Wednesday, 14 December 2022

Ajay Wardhan, Review: Toothache

Ajay Wardhan, Review: Toothache

What do you get when a film about a dentist gives you an ache? Toothache, right? Not headache.

Ajay Wardhan is inspired by true events, which only goes to prove that truth is worse than fiction. While receiving an award, B.D.S. (Bachelor of Dental Surgery) Dr. Ajay Wardhan faces TV reporters, and their leading questions lead him to narrate a 96-minute flashback, more or less in sequence. Probably due to drinking and smoking scenes and one scene of a battered face, the film has been given a UA certificate, but one wonders whether Wardhan would have the gall to narrate these incidents to the press.

In the cast are Romil Chaudhary (Ajay Wardhan senior), Abhimanyu Aryan (Ajay Wardhan junior), Pihu Sharma as Pragati Agarwal (the heroine’s name is Pragati Agarwal, same as the writer director’s, and that cannot be a co-incidence), Kshitij Patwardhan as Vijay Wardhan, Yogesh Vatts (Vijay Junior), Aman Bhogal as Radha Devi, Ajay's Mother, Ravi as Ramnath Ji, Ajay's Father, Dimple Bagroy as Rashmi Agarwal, Pragati's Mother, Girish Thapar as Manoj Kumar, Pragati's Father, Dr. Nikita Sabarwal as a Journalist, along with Ruslaan Mumtaz, Arjumman Mughal, Aham Sharma, Priya Sharma, Aishwarya Raj Bhakuni and Rashiprabha Sandeepani. One of these might be the chap playing the Lucknow lad, Ankit. Why he was told to speak in a Bihari accent, only he and the writer-director know.

It has cinematography (some bright colours and aerial shots) by Yuvraj Indoria, Shakti Indoria and Sukhan Saar. The brutal editing, with some 100 shots of 4 frames each, is by Shubham Srivastav, Prabhat Ojha, Ankit Govind Dubey, Gagan Sharma and Manish Eklavya. Hold on…there is one more name…Priya. That makes six editors and three cinematographers. The more the merrier. And too bad if too many cooks spoil the broth.

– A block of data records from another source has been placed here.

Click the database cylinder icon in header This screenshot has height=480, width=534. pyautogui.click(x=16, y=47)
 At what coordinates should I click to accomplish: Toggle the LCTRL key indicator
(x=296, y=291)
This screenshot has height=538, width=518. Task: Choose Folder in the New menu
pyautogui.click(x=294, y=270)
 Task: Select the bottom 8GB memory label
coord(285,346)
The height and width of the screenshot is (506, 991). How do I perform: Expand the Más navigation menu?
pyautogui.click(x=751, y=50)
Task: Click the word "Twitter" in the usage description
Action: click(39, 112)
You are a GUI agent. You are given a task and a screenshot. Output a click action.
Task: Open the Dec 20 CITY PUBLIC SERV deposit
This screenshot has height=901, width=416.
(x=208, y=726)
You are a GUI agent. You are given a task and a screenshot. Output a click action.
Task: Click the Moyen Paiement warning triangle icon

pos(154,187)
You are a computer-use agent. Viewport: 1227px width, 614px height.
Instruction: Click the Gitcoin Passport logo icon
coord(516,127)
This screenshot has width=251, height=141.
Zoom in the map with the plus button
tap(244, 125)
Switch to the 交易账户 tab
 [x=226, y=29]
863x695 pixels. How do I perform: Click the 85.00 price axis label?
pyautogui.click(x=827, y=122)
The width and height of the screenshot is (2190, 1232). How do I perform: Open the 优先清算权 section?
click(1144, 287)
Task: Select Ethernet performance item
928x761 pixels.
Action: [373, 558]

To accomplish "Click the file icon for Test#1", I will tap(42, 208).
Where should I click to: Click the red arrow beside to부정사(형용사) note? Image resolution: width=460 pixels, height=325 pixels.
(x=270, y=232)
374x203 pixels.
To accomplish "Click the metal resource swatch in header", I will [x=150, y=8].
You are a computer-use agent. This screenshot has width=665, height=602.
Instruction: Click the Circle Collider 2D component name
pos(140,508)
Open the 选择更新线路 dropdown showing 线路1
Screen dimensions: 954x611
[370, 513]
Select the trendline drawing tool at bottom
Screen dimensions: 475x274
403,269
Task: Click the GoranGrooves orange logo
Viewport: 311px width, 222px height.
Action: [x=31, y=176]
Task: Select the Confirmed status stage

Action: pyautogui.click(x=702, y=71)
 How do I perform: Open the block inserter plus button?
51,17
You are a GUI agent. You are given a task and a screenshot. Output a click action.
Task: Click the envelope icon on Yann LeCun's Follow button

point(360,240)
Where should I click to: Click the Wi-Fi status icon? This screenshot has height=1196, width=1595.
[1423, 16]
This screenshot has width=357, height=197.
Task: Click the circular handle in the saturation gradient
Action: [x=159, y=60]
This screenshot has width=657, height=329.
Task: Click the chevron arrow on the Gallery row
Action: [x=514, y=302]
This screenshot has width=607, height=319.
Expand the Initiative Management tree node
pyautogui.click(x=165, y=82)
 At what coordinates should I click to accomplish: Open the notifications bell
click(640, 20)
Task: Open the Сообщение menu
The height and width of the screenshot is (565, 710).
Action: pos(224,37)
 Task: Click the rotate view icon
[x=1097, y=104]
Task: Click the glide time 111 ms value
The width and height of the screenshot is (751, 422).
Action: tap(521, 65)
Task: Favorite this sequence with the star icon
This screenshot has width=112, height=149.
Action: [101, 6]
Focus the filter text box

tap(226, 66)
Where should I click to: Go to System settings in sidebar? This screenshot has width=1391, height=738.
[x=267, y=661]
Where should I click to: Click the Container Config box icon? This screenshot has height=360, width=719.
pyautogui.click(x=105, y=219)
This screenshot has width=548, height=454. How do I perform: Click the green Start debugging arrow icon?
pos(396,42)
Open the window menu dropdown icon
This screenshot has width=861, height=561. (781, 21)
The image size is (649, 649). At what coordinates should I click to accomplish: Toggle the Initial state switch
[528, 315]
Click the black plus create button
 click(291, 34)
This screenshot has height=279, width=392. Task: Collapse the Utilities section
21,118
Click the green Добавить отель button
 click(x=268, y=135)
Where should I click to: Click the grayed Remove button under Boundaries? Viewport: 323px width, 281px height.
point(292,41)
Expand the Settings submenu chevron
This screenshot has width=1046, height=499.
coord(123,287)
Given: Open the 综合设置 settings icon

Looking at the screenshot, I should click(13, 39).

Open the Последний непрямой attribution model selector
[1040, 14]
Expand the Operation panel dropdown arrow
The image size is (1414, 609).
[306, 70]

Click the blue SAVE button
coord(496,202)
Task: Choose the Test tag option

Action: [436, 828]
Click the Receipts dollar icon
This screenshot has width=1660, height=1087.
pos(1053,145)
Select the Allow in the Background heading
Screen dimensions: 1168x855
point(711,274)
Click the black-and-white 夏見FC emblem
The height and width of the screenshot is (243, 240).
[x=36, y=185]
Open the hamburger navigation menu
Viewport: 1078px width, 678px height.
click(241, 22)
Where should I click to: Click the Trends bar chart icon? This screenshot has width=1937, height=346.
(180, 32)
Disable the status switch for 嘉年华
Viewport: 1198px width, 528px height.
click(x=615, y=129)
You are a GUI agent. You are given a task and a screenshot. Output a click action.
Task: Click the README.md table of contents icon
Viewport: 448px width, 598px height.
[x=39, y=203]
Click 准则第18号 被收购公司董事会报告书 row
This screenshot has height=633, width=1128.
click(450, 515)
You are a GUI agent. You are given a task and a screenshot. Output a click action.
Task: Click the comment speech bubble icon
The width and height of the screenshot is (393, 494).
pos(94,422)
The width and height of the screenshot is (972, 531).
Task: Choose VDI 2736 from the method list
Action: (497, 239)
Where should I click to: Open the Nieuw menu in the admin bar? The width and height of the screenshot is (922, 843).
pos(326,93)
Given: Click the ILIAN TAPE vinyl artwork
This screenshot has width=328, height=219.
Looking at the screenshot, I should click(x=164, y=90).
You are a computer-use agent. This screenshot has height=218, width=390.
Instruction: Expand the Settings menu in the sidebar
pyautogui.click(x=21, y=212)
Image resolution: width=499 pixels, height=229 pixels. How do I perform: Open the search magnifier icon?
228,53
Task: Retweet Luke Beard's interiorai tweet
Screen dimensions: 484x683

Music is by Monty Sharma, with songs ending before they can get catchy. These include an item song that goes ‘Akkad bakkad bambey bo, which stays on screen long enough’.

Ajay Wardhan is written and directed by Pragati Agarwal. Screenplay and direction are both conspicuous by their absence. Agarwal probably set out to make a home video, and then somebody convinced her that this is cinema material. That somebody should take all the blame. It is not bad as amateur home video, but holds little or no interest for film-buffs, even as a biopic or docu-feature. Theatre-going audiences, if they do reach the cinema halls where Ajay Wardhan is playing, are likely to suffer the same ache that I did.

There is one redeeming factor, though: the length. Imagine watching it for only 96 minutes…just about the time takes for a root-canal treatment sitting.